The Paradox of Salvation

"...they would not hear. [Therefore] the word of the Lord was unto them precept upon precept, precept upon precept; line upon line, line upon line; here a little, and there a little; that they might go, and fall backwards, and be broken, and snared, and taken." Isaiah 28:12b, 13
The people of Israel would not learn as children would learn, they would not step down to the level of child-likeness necessary for trusting God. Therefore the very instruction that would save them is the very stumbling block that will destroy them.

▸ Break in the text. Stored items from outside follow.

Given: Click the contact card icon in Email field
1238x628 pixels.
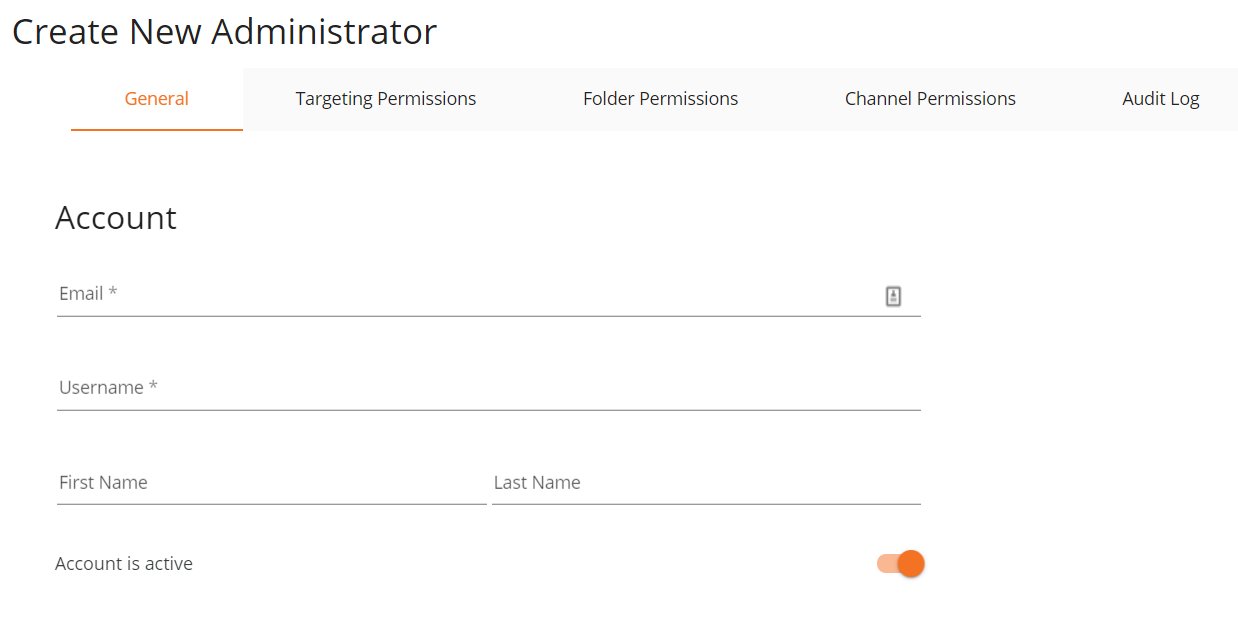Looking at the screenshot, I should coord(893,296).
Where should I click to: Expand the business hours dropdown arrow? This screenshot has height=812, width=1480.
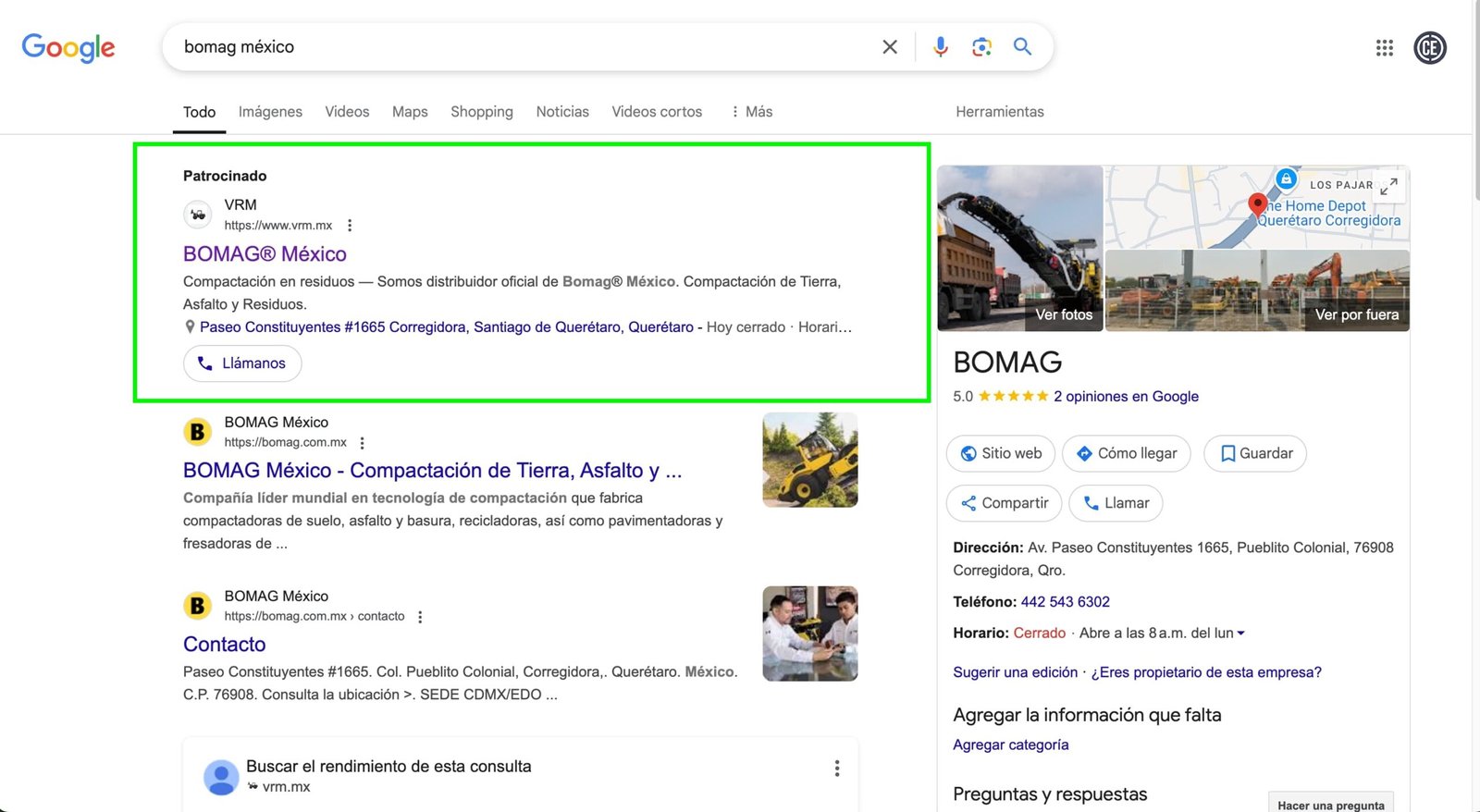[1240, 634]
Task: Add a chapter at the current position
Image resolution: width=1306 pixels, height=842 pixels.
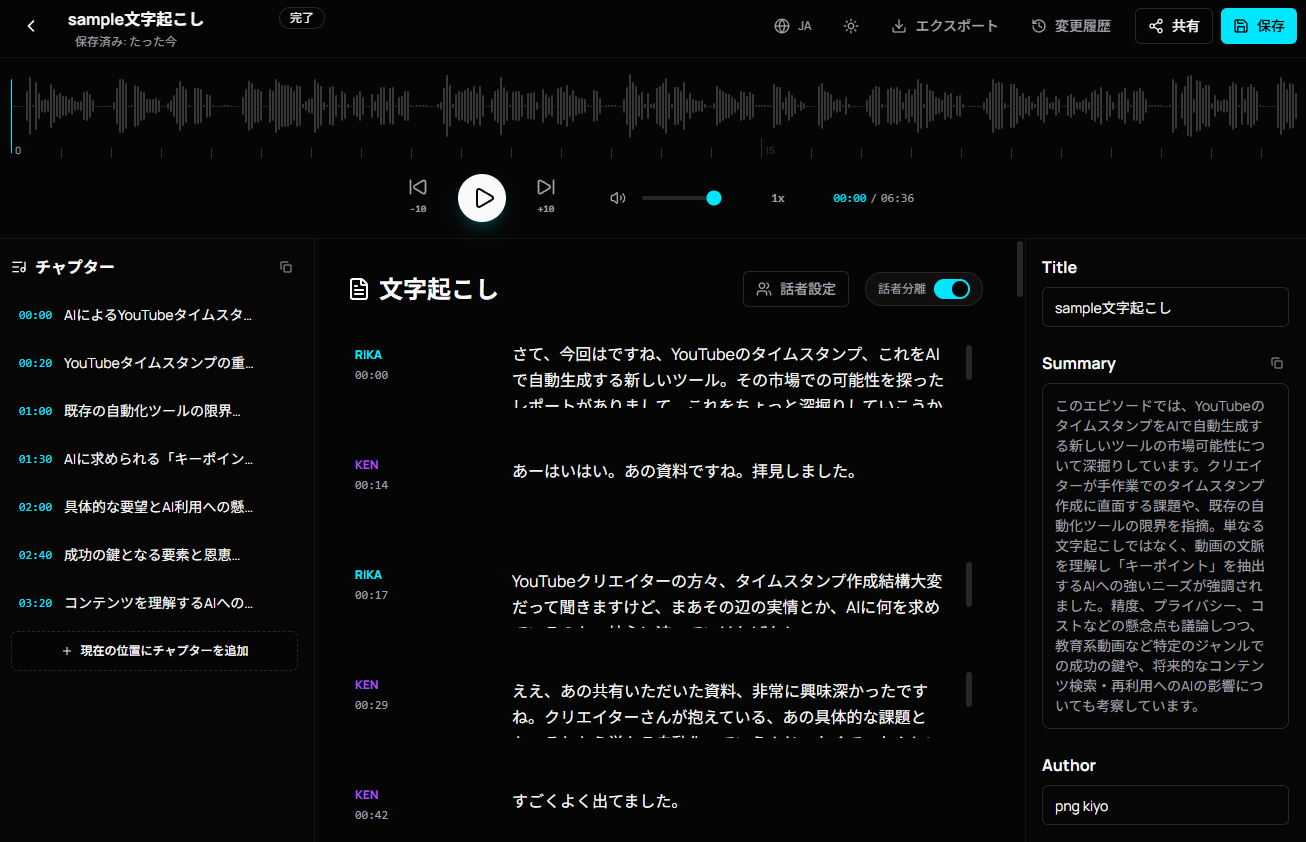Action: pos(154,651)
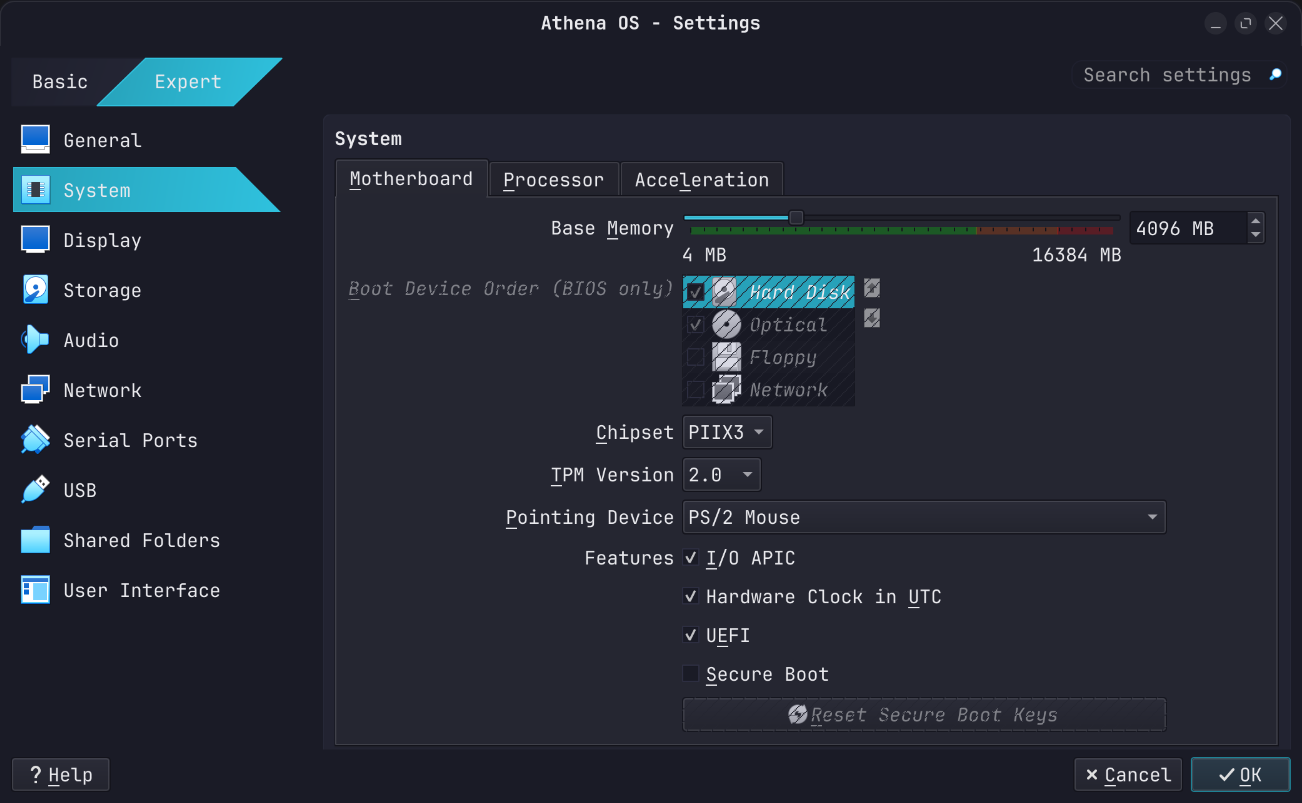The image size is (1302, 803).
Task: Open the Acceleration tab
Action: [x=702, y=179]
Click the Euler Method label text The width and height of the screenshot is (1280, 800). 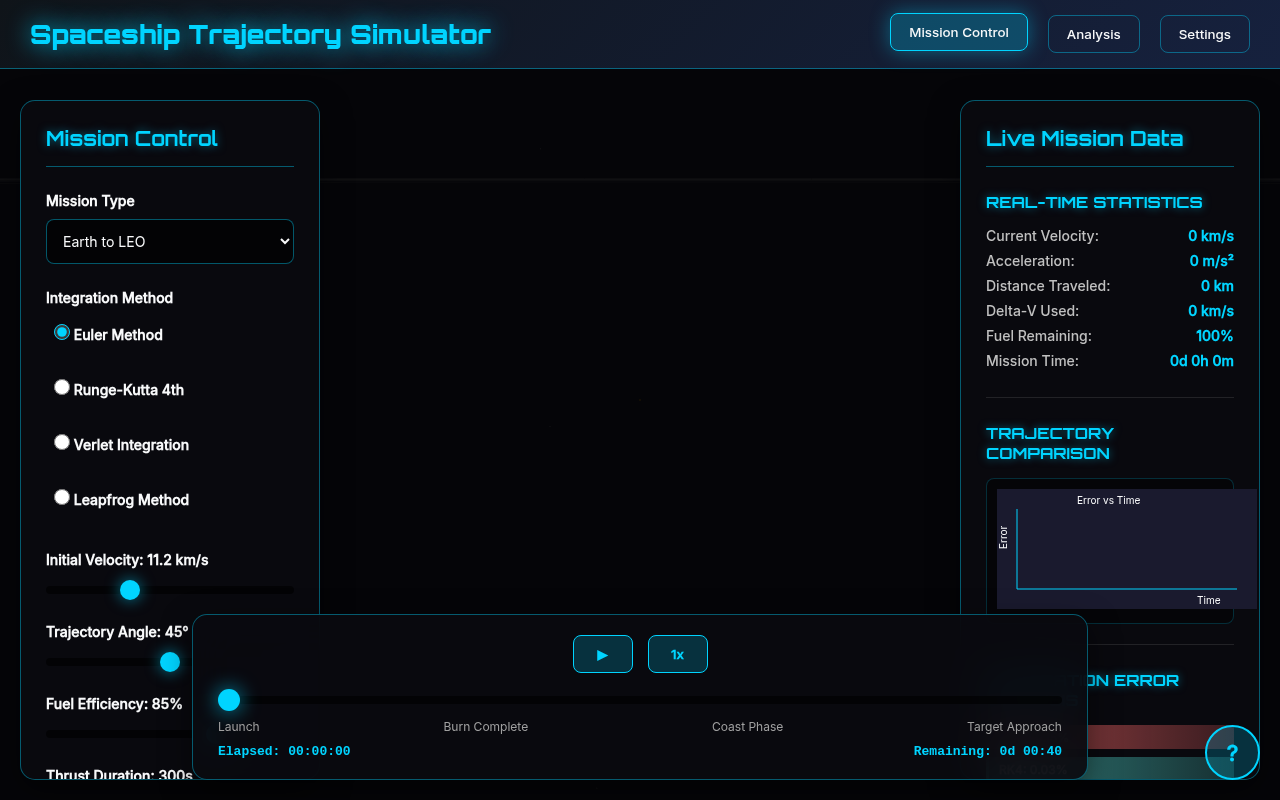116,335
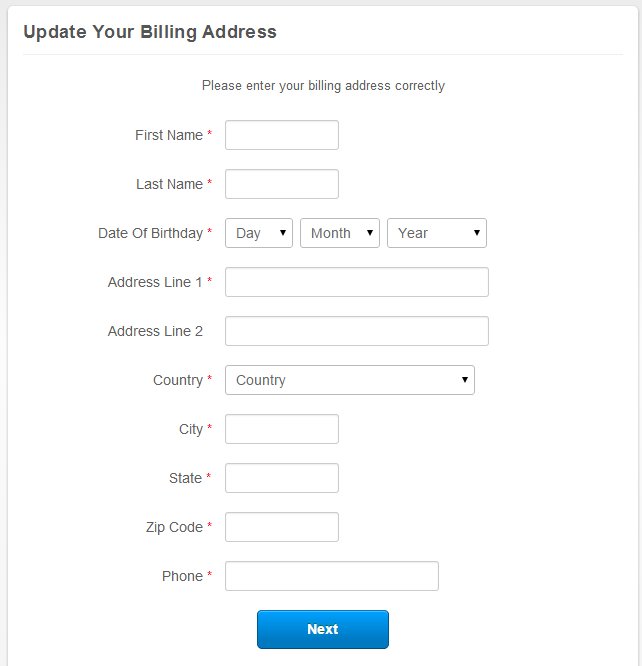Select the Phone number field
Screen dimensions: 642x666
point(331,576)
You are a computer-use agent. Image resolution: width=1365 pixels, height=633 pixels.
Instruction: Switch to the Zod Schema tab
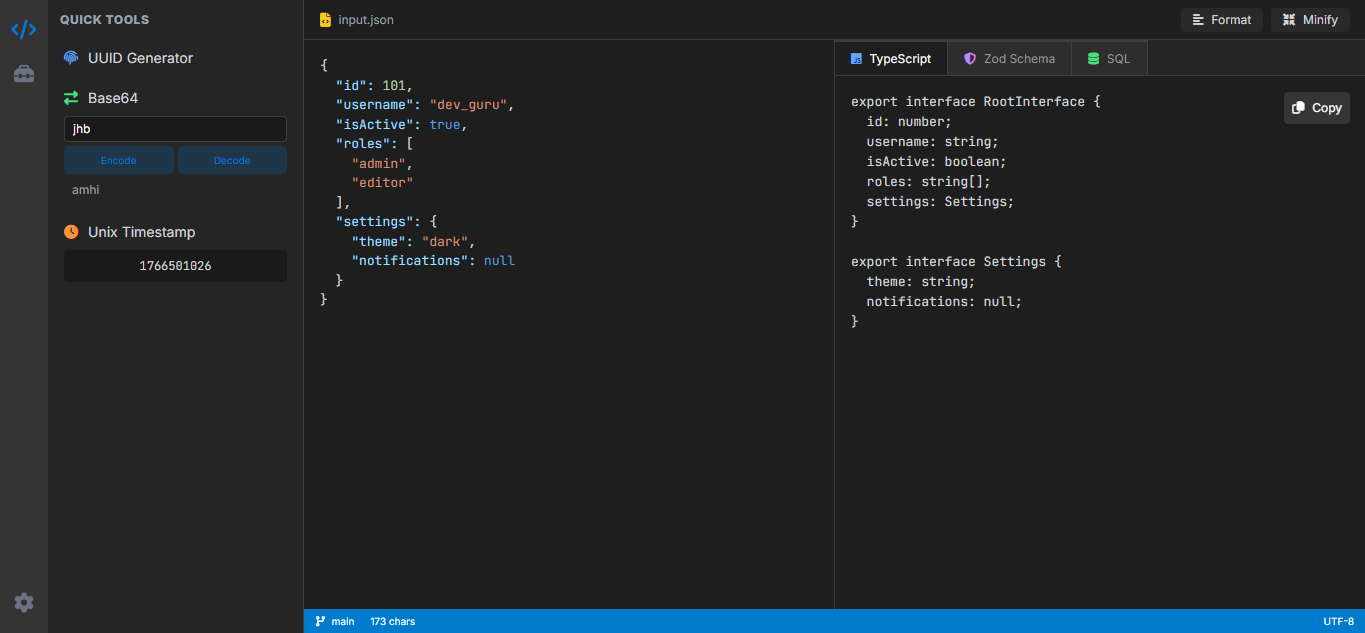pos(1009,59)
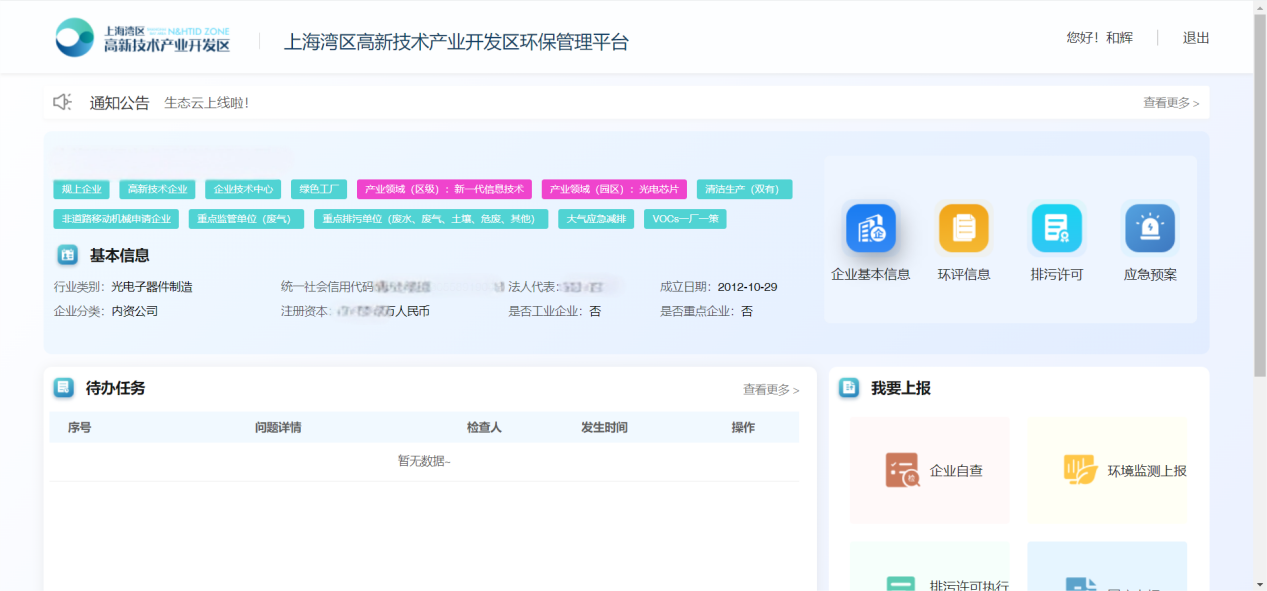Open the 排污许可 certificate icon
Screen dimensions: 1267x591
pos(1056,229)
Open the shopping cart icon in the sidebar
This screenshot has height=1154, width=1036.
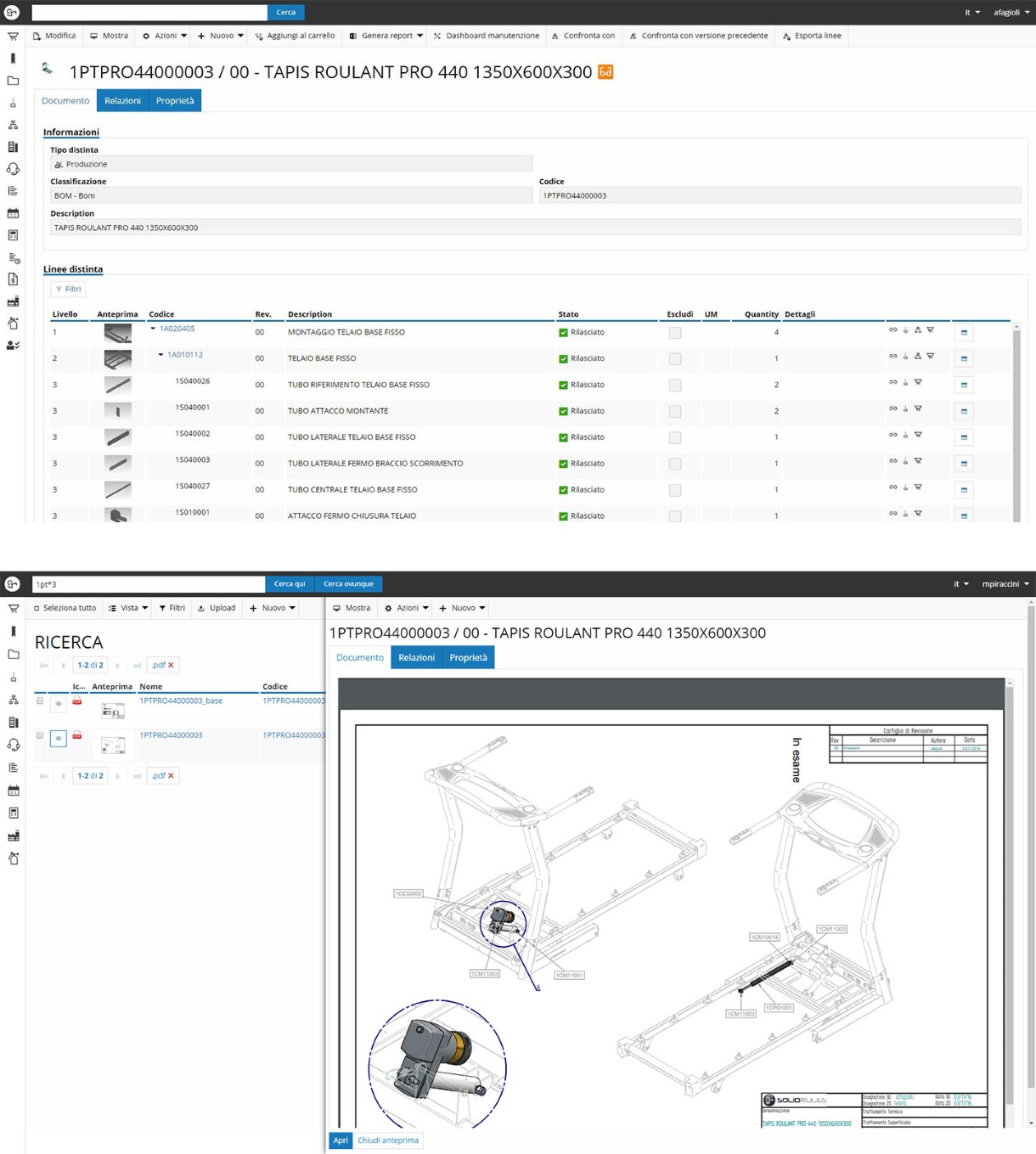pos(13,37)
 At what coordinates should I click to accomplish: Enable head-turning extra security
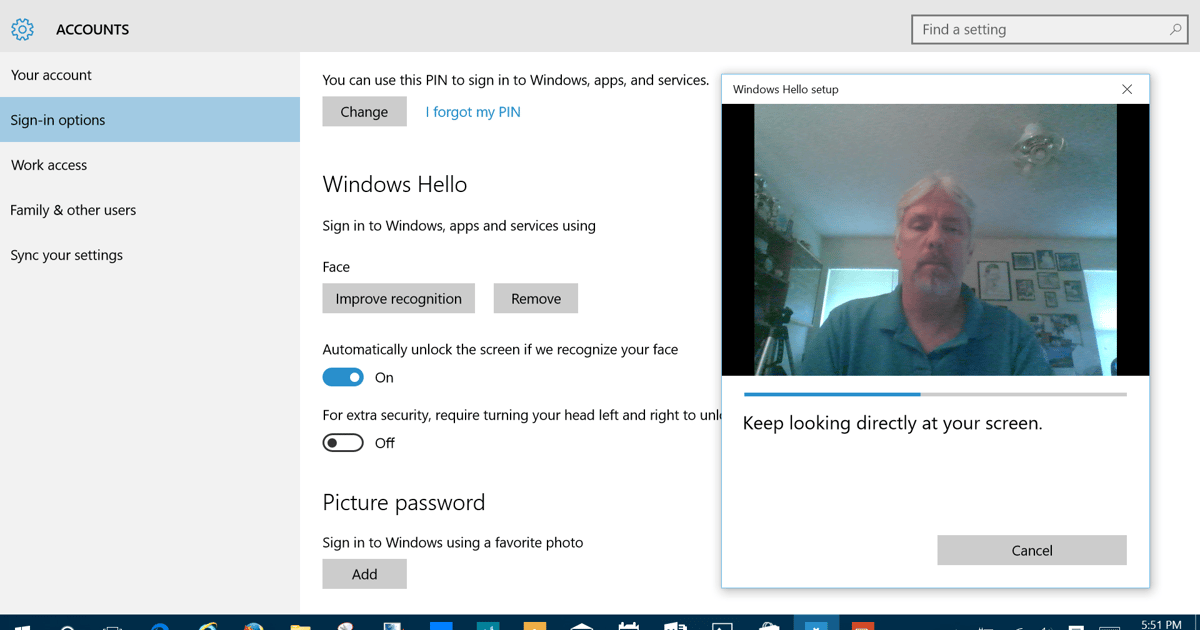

You cannot escape God's ways: you either accept them unto life or reject them unto death.
This is the paradox of salvation: Christ is simultaneously the Lamb of God that taketh away the sins of the world and the scandalon on which many will be broken and crushed. He is simultaneously the source of man's salvation and damnation (John 3:16-19). It all depends on what a man "does" with Christ: accepts or rejects, comes with or goes against, swept up or left behind. It is man's choice whether he is damned or saved, but those are his only to choices, and Christ is the center of the whole issue.
We have the bizarre assumption that God's ways can be rejected and they become indifferent to us. They are not (especially if you are His child); they will haunt you again someday, revealed as the adversary of the path you took. Truly if you are not with God, then you are against Him (James 4:4; c.f. Luke 9:50). That which can save your soul will damn it if you choose to reject it. Our decisions decide our destines: if we choose Christ as our salvation, then we are saved. If we choose to make Christ of no account, then we are damned already.